However, that record, of barely 13 pages, was more than a technical note. It was also a testimony of how the Chaná saw the world. Larrañaga noted, for example, that they did not know words to say “god”, “soul,” “understanding” or “will,” but they did know “memory,” “interior” and “heart.”

But Blas knew much more. For this reason, with the linguist they began an almost artisan work to rescue it from the nooks of his brain: they compiled words and reconstructed the grammar and phonology. They even toured the Paraná River looking for more descendants who had learned the language as children, but found no one.

Along the way, Blas began to become more and more famous. He was like a small local celebrity.
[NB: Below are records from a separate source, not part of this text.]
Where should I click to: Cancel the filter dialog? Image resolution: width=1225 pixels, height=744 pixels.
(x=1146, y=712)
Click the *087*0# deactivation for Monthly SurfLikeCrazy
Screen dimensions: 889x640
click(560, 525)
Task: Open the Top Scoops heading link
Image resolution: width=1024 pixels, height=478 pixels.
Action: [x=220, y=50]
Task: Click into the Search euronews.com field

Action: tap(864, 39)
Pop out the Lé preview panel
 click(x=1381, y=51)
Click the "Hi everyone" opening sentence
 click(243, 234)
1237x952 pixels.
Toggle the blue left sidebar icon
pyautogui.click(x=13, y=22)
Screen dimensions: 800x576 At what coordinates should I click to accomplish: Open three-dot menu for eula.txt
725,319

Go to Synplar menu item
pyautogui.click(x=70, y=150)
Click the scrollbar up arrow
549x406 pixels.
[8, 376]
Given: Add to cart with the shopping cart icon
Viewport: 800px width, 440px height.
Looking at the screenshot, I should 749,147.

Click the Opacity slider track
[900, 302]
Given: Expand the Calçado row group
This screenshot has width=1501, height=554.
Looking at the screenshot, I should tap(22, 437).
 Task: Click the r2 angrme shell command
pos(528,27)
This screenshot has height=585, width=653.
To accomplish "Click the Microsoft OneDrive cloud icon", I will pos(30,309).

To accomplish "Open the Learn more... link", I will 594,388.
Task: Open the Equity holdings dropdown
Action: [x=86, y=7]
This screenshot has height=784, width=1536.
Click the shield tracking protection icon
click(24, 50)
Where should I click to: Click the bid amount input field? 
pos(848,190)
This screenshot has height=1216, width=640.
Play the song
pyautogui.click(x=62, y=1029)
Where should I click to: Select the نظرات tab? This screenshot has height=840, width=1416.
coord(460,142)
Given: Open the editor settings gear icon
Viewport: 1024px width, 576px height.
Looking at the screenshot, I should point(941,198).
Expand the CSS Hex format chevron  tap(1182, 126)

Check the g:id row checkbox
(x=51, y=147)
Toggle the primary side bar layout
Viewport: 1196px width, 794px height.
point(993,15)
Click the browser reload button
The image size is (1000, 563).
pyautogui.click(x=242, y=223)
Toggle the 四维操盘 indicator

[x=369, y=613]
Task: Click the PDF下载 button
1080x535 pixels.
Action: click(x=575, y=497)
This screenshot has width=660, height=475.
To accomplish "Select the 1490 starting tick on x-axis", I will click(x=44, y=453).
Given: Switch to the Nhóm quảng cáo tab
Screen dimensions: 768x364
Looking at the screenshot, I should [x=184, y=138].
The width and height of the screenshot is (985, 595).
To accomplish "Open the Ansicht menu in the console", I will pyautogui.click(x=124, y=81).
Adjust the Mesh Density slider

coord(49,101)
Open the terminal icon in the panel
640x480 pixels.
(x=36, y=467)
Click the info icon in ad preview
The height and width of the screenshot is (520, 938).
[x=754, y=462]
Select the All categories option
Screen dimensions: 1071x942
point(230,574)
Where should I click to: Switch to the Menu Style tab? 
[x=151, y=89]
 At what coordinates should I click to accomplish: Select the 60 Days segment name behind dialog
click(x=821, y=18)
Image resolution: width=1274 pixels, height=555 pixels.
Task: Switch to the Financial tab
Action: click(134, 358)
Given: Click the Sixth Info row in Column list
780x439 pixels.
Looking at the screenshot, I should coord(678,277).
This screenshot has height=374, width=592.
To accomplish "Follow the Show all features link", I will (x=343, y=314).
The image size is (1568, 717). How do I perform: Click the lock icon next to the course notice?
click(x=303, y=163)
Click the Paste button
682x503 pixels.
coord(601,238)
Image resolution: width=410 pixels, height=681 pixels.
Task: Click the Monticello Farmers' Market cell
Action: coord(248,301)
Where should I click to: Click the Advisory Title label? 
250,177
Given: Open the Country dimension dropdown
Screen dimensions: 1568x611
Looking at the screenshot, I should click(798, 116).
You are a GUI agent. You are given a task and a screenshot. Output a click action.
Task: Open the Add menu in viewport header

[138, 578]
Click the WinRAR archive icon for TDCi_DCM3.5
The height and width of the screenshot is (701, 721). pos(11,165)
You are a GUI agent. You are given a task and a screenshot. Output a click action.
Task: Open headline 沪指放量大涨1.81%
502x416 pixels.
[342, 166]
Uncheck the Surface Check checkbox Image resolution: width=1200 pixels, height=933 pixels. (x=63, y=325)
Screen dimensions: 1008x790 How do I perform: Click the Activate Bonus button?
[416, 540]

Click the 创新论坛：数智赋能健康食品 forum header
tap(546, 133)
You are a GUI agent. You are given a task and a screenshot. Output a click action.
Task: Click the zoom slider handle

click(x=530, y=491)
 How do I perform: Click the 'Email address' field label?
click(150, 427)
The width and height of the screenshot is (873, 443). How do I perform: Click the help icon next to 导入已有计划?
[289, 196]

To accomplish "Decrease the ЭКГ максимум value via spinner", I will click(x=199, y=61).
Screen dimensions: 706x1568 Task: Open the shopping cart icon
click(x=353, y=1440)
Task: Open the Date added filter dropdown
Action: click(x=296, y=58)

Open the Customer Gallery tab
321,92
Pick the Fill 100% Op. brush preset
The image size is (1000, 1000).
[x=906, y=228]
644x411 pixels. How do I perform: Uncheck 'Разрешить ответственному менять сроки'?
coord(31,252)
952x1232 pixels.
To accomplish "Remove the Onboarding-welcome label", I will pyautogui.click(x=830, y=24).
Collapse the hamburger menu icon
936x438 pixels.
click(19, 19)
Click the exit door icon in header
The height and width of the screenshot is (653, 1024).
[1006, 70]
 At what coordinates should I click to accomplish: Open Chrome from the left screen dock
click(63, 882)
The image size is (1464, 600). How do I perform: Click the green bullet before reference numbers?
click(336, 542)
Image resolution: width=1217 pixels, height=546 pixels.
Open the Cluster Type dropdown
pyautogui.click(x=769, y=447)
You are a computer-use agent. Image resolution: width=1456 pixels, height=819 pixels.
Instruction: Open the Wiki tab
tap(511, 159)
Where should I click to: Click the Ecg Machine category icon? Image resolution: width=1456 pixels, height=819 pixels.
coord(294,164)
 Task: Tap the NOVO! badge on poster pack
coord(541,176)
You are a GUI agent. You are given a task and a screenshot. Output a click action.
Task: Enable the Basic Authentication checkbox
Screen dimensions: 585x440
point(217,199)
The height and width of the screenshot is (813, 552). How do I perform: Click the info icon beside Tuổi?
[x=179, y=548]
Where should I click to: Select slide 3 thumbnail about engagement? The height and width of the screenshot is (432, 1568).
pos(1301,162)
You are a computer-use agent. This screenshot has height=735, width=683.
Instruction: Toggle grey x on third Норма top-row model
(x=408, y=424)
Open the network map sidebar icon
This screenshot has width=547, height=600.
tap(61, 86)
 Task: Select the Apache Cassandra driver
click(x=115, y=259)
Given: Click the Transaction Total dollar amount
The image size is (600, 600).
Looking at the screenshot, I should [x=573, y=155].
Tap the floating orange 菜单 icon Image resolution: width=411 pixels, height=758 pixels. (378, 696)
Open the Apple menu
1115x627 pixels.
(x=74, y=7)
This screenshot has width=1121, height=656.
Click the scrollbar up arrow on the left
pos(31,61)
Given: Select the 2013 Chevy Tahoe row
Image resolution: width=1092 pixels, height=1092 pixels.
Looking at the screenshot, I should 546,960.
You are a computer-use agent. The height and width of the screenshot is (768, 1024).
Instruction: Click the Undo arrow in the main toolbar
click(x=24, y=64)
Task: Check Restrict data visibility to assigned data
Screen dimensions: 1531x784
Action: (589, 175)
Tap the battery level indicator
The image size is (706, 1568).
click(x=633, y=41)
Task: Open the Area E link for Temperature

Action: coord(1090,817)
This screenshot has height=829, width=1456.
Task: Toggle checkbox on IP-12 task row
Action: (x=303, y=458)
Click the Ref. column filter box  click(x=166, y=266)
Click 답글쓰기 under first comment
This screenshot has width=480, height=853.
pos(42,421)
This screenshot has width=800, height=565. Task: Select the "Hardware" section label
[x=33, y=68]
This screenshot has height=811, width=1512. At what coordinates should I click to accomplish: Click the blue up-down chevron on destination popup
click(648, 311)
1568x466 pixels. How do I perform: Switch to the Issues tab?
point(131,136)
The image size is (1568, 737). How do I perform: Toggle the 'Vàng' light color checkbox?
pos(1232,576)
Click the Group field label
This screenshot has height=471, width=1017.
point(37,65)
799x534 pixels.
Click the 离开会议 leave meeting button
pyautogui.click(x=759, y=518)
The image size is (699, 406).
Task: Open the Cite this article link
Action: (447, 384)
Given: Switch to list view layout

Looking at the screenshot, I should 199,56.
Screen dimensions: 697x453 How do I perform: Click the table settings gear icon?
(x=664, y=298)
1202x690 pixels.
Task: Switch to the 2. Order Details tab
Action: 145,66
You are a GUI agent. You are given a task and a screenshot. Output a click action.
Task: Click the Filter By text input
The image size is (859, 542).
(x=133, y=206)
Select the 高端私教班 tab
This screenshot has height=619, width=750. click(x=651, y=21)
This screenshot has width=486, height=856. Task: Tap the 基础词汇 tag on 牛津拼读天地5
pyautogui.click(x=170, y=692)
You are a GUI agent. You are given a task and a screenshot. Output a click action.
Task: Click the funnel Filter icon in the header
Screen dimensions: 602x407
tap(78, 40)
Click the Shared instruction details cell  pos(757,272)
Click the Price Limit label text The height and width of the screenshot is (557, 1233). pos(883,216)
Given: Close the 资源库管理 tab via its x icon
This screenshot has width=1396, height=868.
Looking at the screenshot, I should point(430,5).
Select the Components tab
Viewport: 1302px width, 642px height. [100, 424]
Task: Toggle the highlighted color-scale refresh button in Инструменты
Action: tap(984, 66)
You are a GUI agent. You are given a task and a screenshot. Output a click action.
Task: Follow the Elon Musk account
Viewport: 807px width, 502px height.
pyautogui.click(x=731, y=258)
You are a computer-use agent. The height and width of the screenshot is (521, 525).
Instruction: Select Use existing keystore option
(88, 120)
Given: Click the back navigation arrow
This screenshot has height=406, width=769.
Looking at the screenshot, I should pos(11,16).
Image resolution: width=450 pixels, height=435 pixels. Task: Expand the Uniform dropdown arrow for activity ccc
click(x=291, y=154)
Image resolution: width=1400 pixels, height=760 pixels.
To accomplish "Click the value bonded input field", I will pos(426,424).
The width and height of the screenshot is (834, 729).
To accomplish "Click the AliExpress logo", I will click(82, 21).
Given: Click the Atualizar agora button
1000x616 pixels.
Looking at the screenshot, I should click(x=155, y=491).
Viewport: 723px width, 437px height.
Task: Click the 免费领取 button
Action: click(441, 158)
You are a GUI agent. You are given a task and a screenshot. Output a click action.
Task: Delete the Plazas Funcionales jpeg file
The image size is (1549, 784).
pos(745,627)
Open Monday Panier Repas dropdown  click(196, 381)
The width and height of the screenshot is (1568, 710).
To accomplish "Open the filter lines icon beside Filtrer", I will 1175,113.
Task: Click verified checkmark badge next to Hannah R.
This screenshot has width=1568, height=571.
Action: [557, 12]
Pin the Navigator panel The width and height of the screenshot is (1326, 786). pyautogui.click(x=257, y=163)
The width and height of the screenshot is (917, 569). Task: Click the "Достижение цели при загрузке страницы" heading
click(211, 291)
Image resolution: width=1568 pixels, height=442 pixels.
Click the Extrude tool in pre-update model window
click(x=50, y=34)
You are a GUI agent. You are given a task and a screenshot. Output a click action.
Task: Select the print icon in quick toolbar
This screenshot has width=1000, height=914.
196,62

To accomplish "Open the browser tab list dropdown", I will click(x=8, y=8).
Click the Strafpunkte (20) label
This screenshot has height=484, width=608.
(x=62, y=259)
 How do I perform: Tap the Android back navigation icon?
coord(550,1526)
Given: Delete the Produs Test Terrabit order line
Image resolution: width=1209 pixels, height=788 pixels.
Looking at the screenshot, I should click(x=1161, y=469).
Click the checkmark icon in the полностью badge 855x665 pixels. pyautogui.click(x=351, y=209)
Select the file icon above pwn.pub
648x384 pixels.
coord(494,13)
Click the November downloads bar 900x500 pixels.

Evangelina was still fighting with him, but she was still following all the news about her father. And in that way she had begun to understand what she had turned her back on all that time: not only her identity, but a culture and, above all, the legacy of her grandmother Morocha.

However, seeing her father in the media gave her mixed feelings. On one hand, it made her wonder about her future: it scared her how this sudden fame could impact her and her family in such a small town. Before she was Evangelina. Now she was the daughter of the last Chaná.

[Evangelina]: Well, what is going to follow now? How is this going to affect us?

[Emilia]: But at the same time, she felt liberated. 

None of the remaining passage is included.